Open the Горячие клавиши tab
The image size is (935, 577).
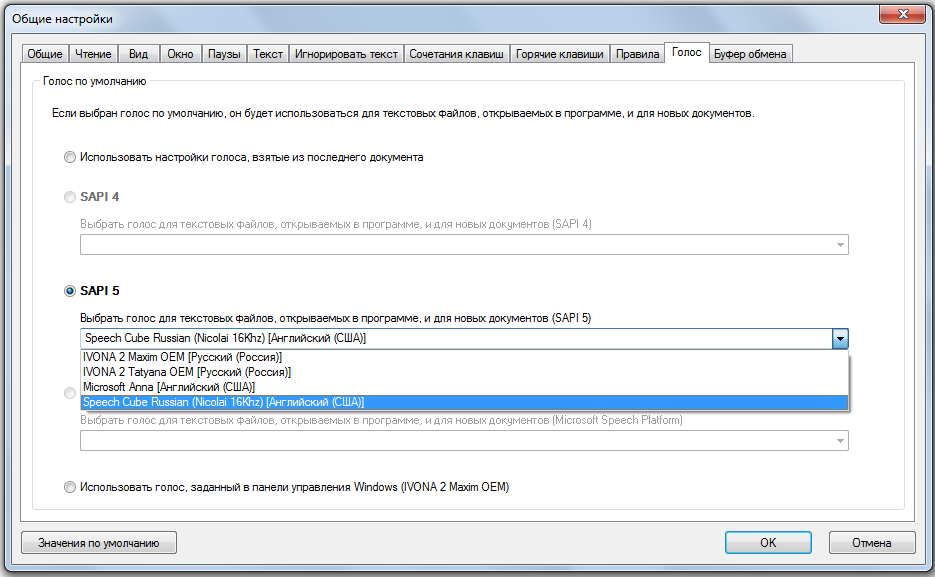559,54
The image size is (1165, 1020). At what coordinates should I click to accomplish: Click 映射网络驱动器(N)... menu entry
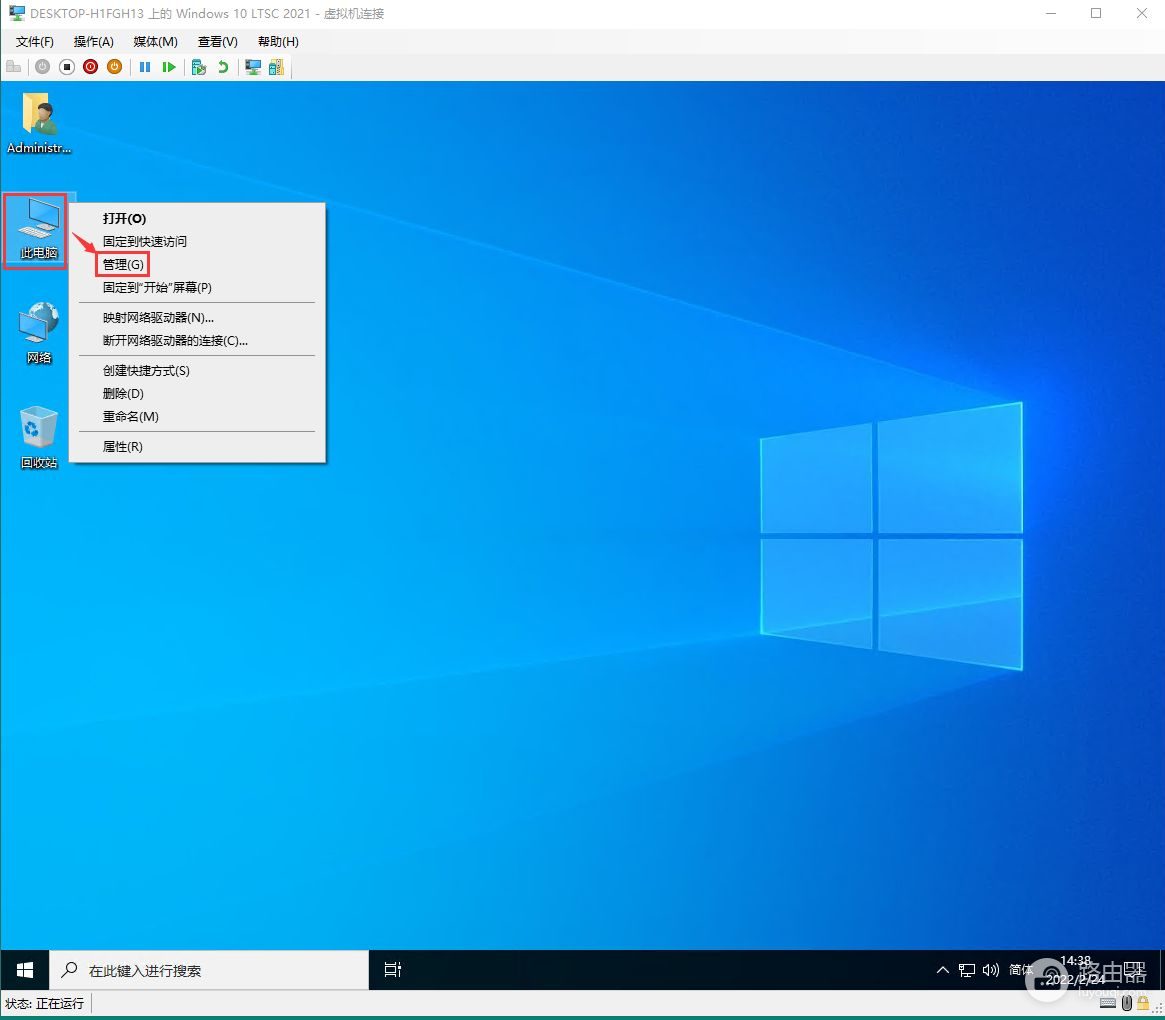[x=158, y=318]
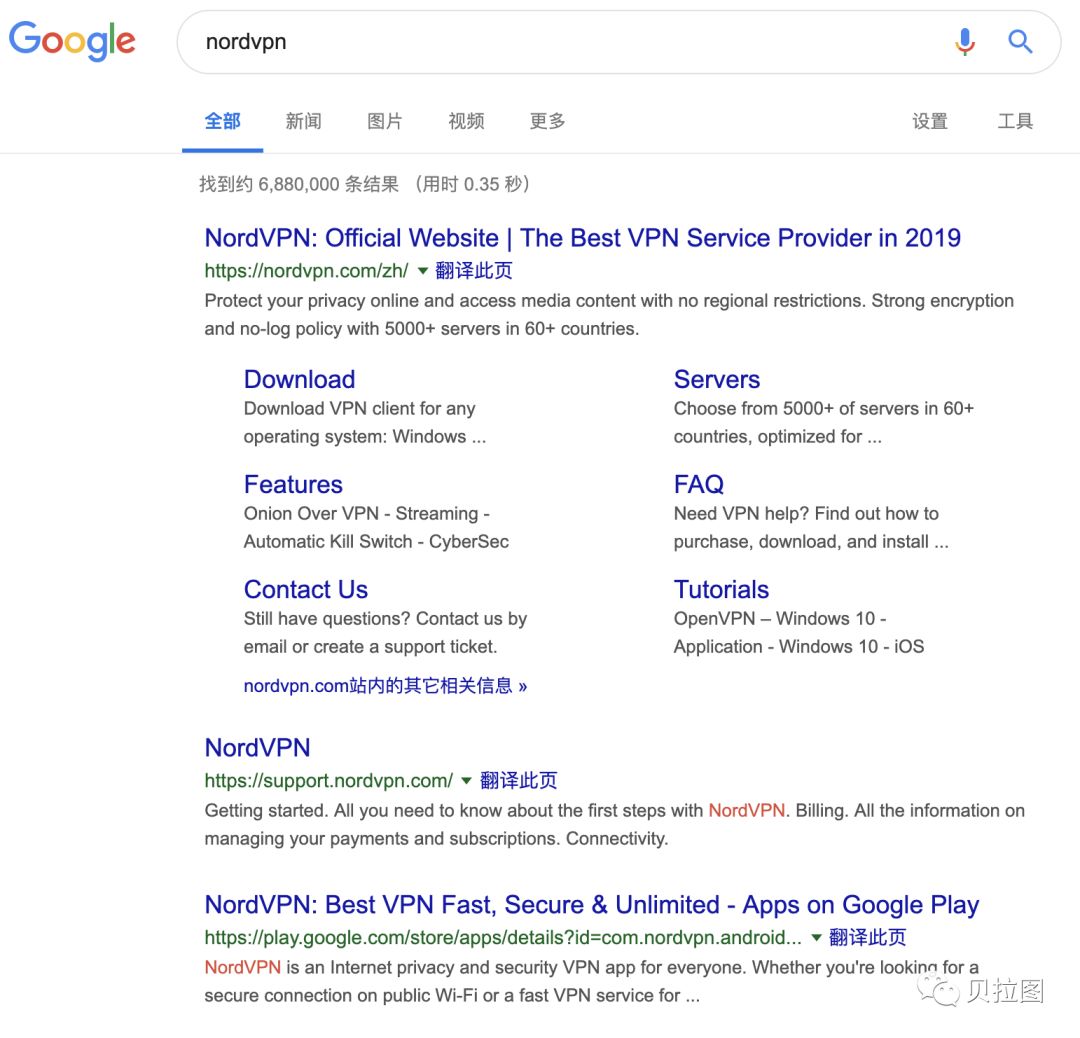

What you need to do – If pictures appear, drop them, and retype exactly the lines from the "The image size is (1165, 1020)." line through the last line of the data above.

Solution to this problem –
The image size is (1165, 1020). At what coordinates should I click to accomplish: Click 映射网络驱动器(N)... menu entry
[x=158, y=318]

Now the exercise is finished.